UK automotive industry calls on government to rethink Brexit plans

Leading figures from across the UK car industry have told the government that if it doesn’t abandon its Brexit “red-lines” on customs union membership and the single market jobs will be lost and the sector will struggle to compete.

The warning, made at the annual summit of the industry’s trade body SMMT (Society of Motor Manufacturers and Traders) came as the latest figures show that despite a record year in 2017 the sector is now seeing job cuts and a slowdown in production output and investment. Indeed, in the first six months of 2018 just £347.3 million has been earmarked for new models, around half the sum announced in the same period last year.

SMMT’s chief executive Mike Hawes cautioned that the industry’s latest figures (it turned over £82 billion in 2017) are the result of investment decisions made long before the referendum and that the signs are now beginning to look more ominous.

"This is what we can achieve when we are unfettered but the industry has to make long-term decisions and the positive figures generated today are the result of investments made many years ago,” he said.

Leaving the single market and customs union will, he said, bring an end to the seamless movement of goods that the UK sector relies upon and he called on government to rethink its plans. “Government red lines go directly against the interests of industry," said Hawes. "We must retain membership of the customs union and secure as many of the benefits of single market membership that we can. It makes no sense for our sector to have different regulation to the rest of Europe.”

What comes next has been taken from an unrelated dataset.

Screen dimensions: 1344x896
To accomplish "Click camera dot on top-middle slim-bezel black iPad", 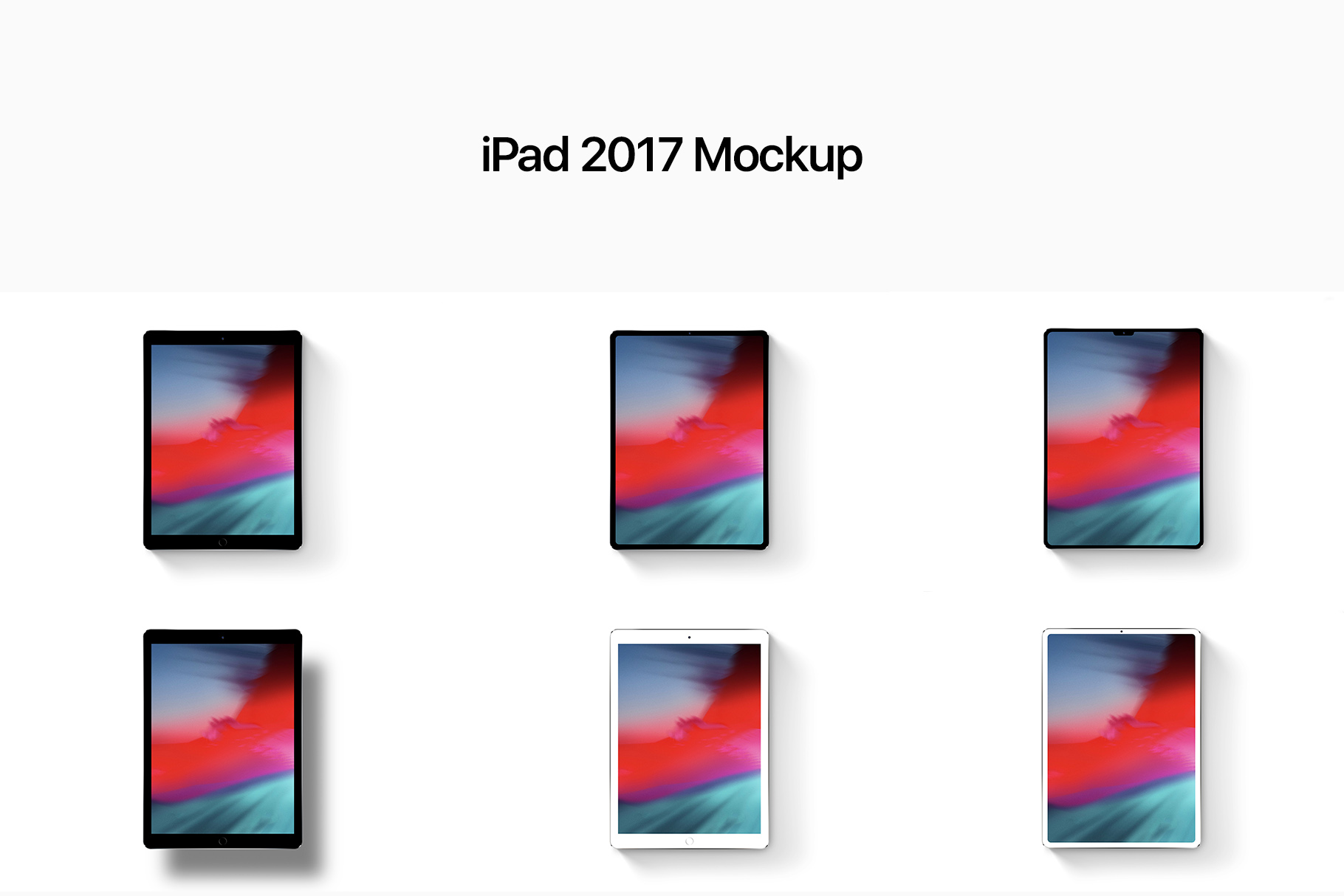I will (689, 334).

Hawes added that the repeated claims that post-Brexit trade with non-EU partners will make up for any shortfall are naïve in such politically uncertain times. “We operate in an increasingly hostile protectionist global environment,” he said, “trade deals take time and there’s no deal that matches the scale and importance of our current deal with Europe.”

Trade deals take time and there’s no deal that matches the scale and importance of our current deal with Europe

His comments were echoed by BMW’s UK boss Dr Ian Robertson, who expressed frustration that dealing with Brexit is taking the UK’s eye off the ball at a critical time for the sector, when profound changes in materials, powertrain technology and even ownership present significant opportunities for growth.

“We are in the most competitive environment we’ve ever seen,” he said, “we can ill afford to have things which are thrust into that competitive equation. I’m very proud of the UK’s achievements and I would hate if it was knocked off course because of some change in the political environment.”

Contrary to reports in some newspapers, Robertson said that BMW is not currently considering moving production out of the UK (unlike Aerospace giant Airbus) but that the company is developing contingency plans for what it would do in the event of a hard Brexit, and how the future situation with Europe could impact its Just-In-Time manufacturing processes.

“What we don’t want to see is any delays or impediments that stop that," said Robertson. "If we do then we will clearly have to make investments to overcome some of it, and that makes the industry less competitive.”

Robertson reiterated SMMT’s calls for government to ensure that the sector’s relationship with Europe remains as close as possible to its current arrangement. “This industry’s resurgence...is based on free flow of materials in and out and a borderless environment,” he said. “We shouldn’t give up on that, we don’t need to give up on that. We want to have what we already have. We recognise, understand and accept that Britain is leaving the EU but it doesn’t need to leave certain parts of the process of the EU: regulation being one and borders being another.”